BEGIN

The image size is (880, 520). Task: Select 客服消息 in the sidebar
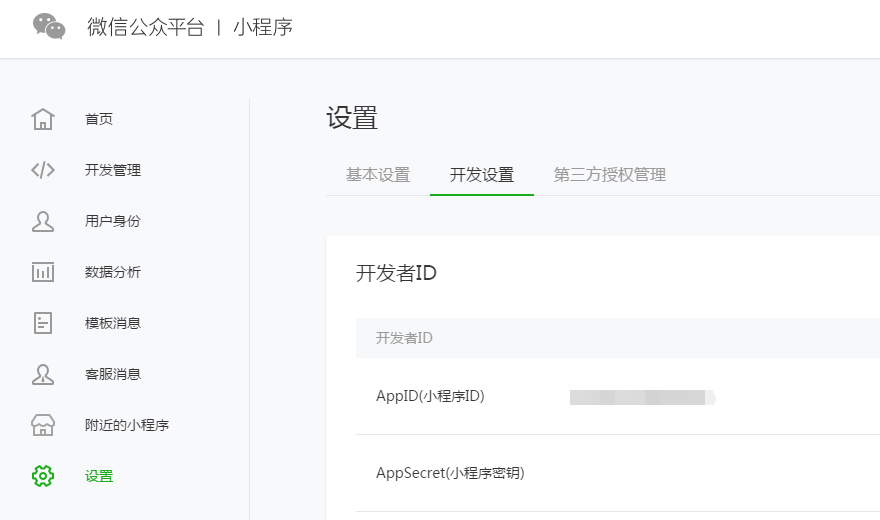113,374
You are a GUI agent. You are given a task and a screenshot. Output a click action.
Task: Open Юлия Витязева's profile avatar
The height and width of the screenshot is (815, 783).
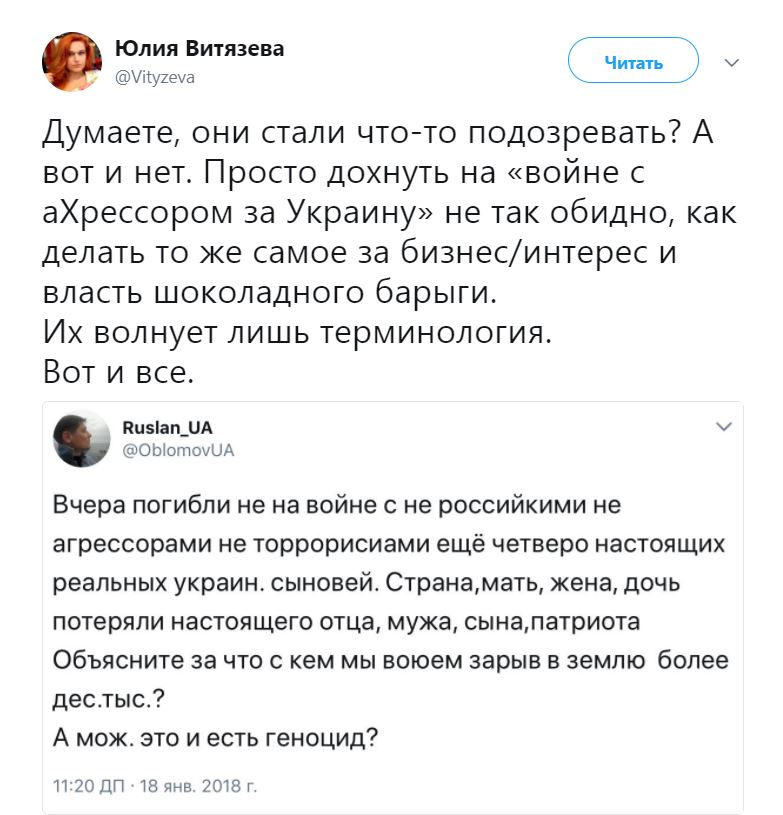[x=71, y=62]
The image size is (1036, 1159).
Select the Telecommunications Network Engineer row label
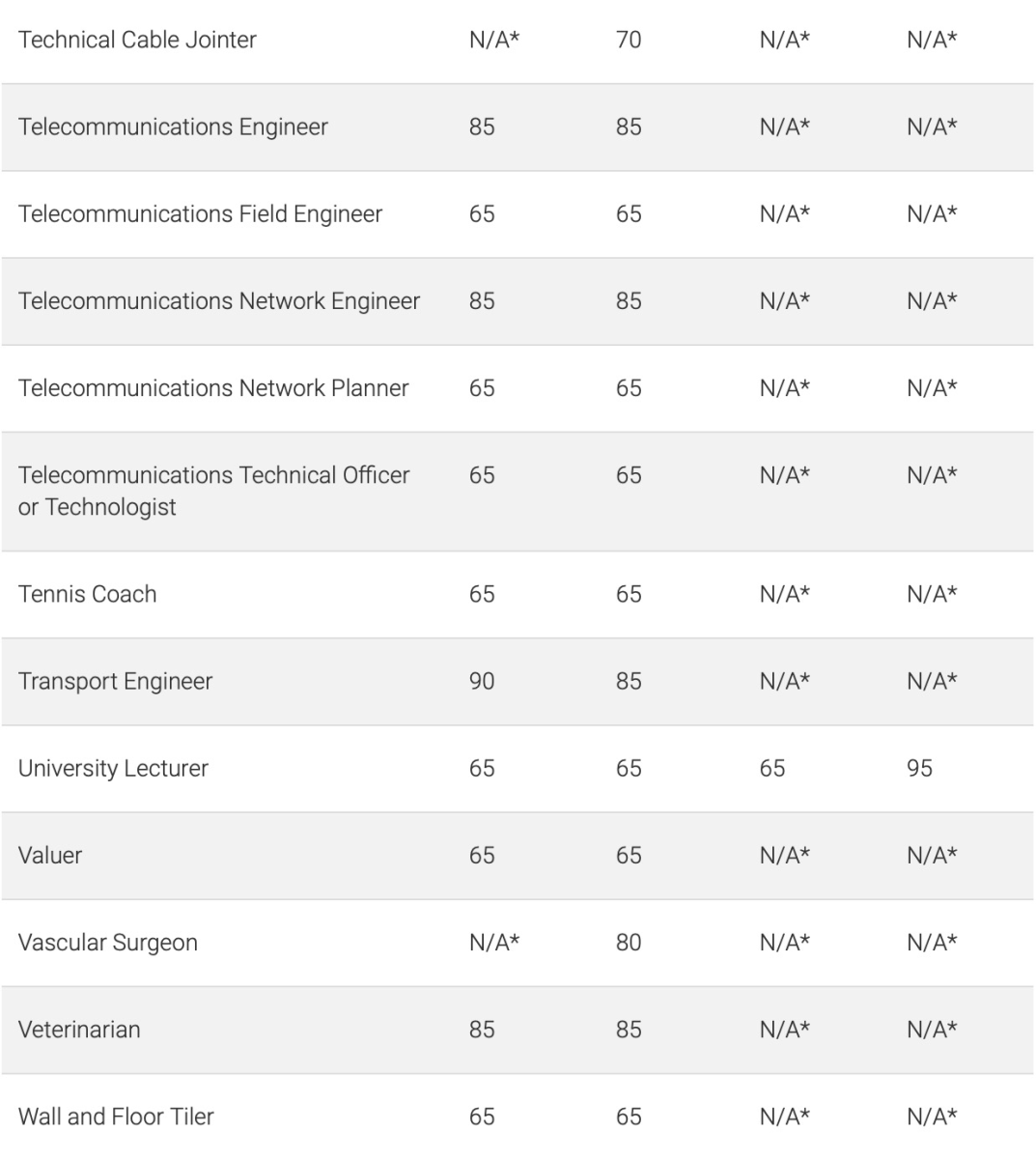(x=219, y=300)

END

Leaving the pictures aside, write out the entries above exactly.

The image size is (880, 520). Task: Select 客服消息 in the sidebar
113,374
You are a GUI agent. You are given a task and a screenshot. Output a click action.
Task: Open Юлия Витязева's profile avatar
The height and width of the screenshot is (815, 783).
[x=71, y=62]
The image size is (1036, 1159).
Select the Telecommunications Network Engineer row label
(x=219, y=300)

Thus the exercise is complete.